Tuesday 7 December 2021

Borders


Subject: Borders


Who are these people migrating from poverty or conflict, what brought about their conclusion that they should move to another country where things are better and the opportunities to feed and educate a family so much more secure.
When I was growing up the idea to move away from home to find work, perhaps in the South of England was beginning to take hold amongst some people but even to this day people are reluctant to move away from relatives and family for that better paid job after all for most of us our lives are a mixture of opportunity and  a sense of value for what you have.

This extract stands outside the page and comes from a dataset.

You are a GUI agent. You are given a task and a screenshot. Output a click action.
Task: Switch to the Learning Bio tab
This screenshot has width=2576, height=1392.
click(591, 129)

Today’s migrants walking hundreds if not thousands of miles in South America, from Nicaragua through Mexico to the USA or across Central Europe to get out of Afghanistan or Syria and head for Germany or the UK have one thing in common, the belief that their lives will be made better by the move.  Again many years ago boarders were sacrosanct a sort of hidden acknowledgement that what was theirs and what was ours was clear cut but not today. With statues laid down in 1951 in the United Nations determining Refugee rights and the subsequent Human Rights legislation, the mythical human village was created where boarders become blurred.
Nationalism, personified by boarders has been the cause of war for centuries and just this week we see the tension building between Belarus and Poland on the boarder and their right of crossing argued. Taiwan and China are another conflict waiting to kick off, long un resolved disputes, simmering when common sense says with so much time having passed and the Chinese civil war over and done why not let the ideological separation have its footing in a small island. Sadly mankind is not very savvy when it comes to boarders, the insistence that ownership can be defined by the border as laid down in the Middle East when the British and French laid down spheres of interest in the Sykes-Picot Act of 1916 which drew arbitrary boarders according to political topography and forgetting the tribalism which lay beneath and the now arbitrary  borders divided.
The economic unity in Europe which became the EU and was a precursor globalisation worked well in opening up Europe and demolishing all borders to allow the free movement of Europeans but with the arrival of a  huge humanity shift, a mixture of refugees and economic migration from the poorer parts of the world to the wealthier, the need for boarders to protect your values is once more critical.
If we are happy to ‘round down’ and let people in, willy nilly in the hope that over time the incomers will absorb your values and equity, I believe it's is pretty fanciful since over time your values will be replace with the others values. That's not to decry those values but values are the result of a slow osmosis not political diktat
There are many parts of the world and often the parts where the bulk of the immigrants come from where during Colonial times  inroads were made to modernise and introduce systems of commerce and commercial law to guide the commerce. These were our impositions and never fully bedded in or accepted with the result that many of these societies have rescinded our way for a return to local nepotism.
Boarders provide a statement, our way or your way, they don’t determine which is the right way or even the best way but they do define a way of interpreting what’s currently acceptable.